NPE-G2 vs. Sup720-3BXL

We're stuck in an engineering pickle, so some experience from this
crew would be useful in tie-breaking...

We operate a business-grade FTTx ISP with ~75 customers and 800Mbps of
Internet traffic, currently using 6509/Sup2s for core routing and port
aggregation. The MSFC2s are under stress from 3x full route feeds,
pared down to 85% to fit the TCAM tables. One system has a FlexWAN
with an OC3 card and it's crushing the CPU on the MSFC2. System tuning
(stable IOS and esp. disabling SPD) helped a lot but still doesn't
have the power to pull through. Hardware upgrades are needed...

We need true full routes and more CPU horsepower for crunching BGP
(+12 smaller peers + ISIS). OC3 interfaces are going to be mandatory,
one each at two locations. Oh yeah, we're still a larger startup
without endless pockets. Power, rack space, and SmartNet are not
concerns at any location (on-site cold spares). We may need an
upstream OC12 in the future but that's a ways out and not a concern
here.

Our engineering team has settled on three $20k/node options:
- Sup720-3BXLs with PS and fan upgrades
- Sup2s as switches + ISIS + statics and no BGP, push BGP edge routing
off to NPE-G2s across a 2-3Gbps port-channel
- Sup2s as switches + ISIS + statics and no BGP, push BGP edge routing
off to a 12008 with E3 engines across a 2-3Gbps port-channel.

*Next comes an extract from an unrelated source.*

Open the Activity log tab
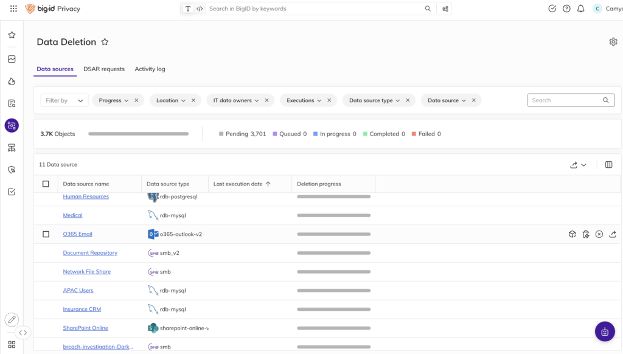 150,69
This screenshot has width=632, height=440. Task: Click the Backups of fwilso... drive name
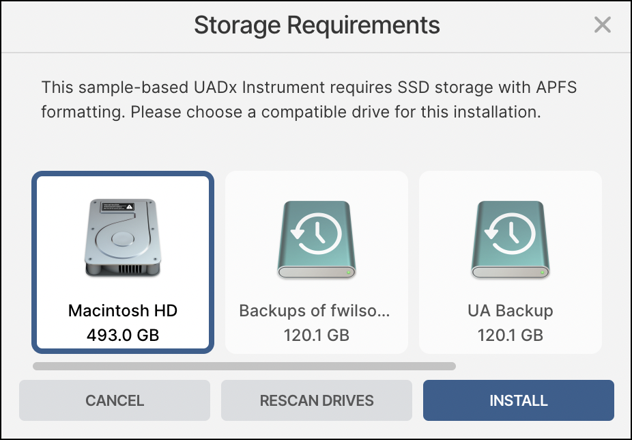(x=315, y=310)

Ideas and constructive opinions welcome, especially software and
stability-related.

Many thanks,
-Dave

dstorandt@teljet.com (David Storandt) wrote:

Our engineering team has settled on three $20k/node options:
- Sup720-3BXLs with PS and fan upgrades

Still quite slow CPU wise. RSP's are supposed to be a lot faster
and actually usable.

- Sup2s as switches + ISIS + statics and no BGP, push BGP edge routing
off to NPE-G2s across a 2-3Gbps port-channel

The NPE-G2 - even an NPE-G1 - will do all that BGP stuff easily;
the CPU is fast enough. But...you might be in for a bad surprise
concerning the Portchannel.

Remember - it's done in software. So, depending on your packet
sizes, you might experience a throughput _drop_ once you bundle.
My experiments were done with very small packets though (DNS
queries and responses, avg. packet size around 140 Byte).

The devices I tested were the 1RU models (7301 for NPE-G1 and
7201 for NPE-G2). In "unbundled mode" they pushed around 940 kpps
(G1) and 1320 kpps (G2) with CPU loads between 85% and 100%.

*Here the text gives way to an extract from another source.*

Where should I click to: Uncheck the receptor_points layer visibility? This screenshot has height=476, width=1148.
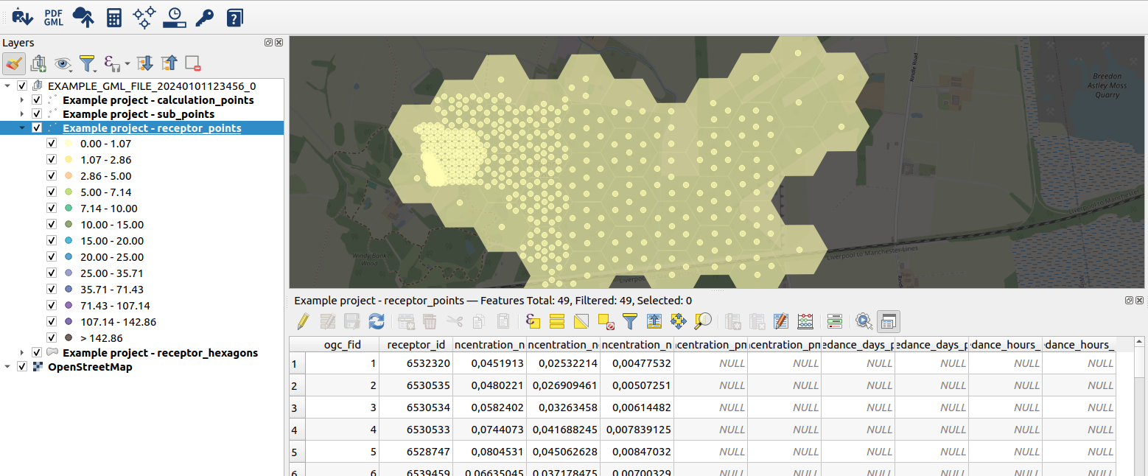pos(35,127)
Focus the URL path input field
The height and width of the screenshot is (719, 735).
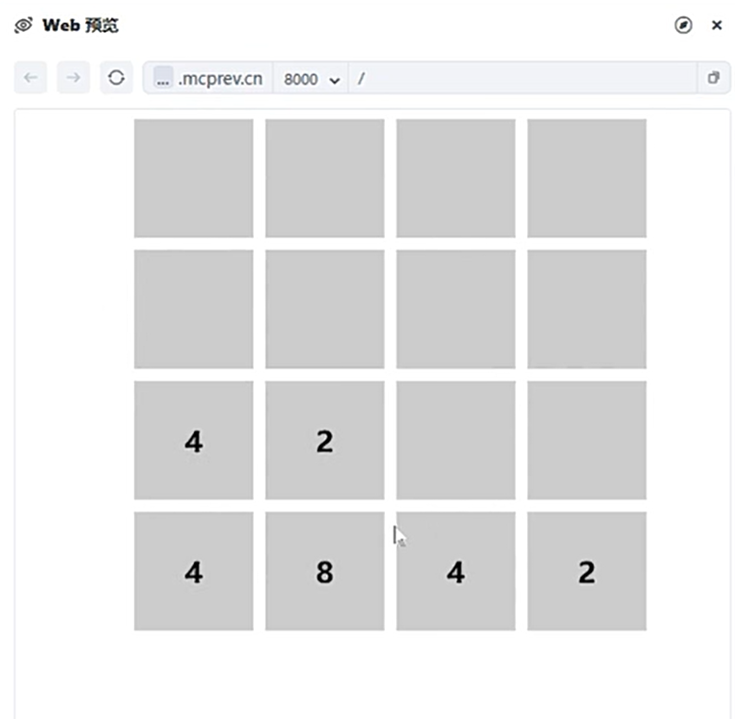523,78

Channel bundling took a lot out of the boxes. 7301 keeled over
at 470, 7201 at 660 kpps.

If you're only pushing big packets, though...

Yours,
  Elmar.

We've never pushed a NPE-G2 to 800Mb/s before but I would think they
would topple over... hopefully someone on here could confirm my
statement?

Moving the BGP to the 12008's would be my choice with PRP-2 processors
if the budget fits.... we're faced with a similar upgrade next year
possibly moving BGP from a pair of 7606's (Sup720-3BXL) over to a pair
of GSR's running PRP2 I think - the BGP processing etc. is pushing the
CPU's too high on the 7600's....

Someone else might suggest the RSP720's but haven't had them in a
production environment yet... we had PRP2's running on 12012 for a
while and found them rock solid even with older line cards etc...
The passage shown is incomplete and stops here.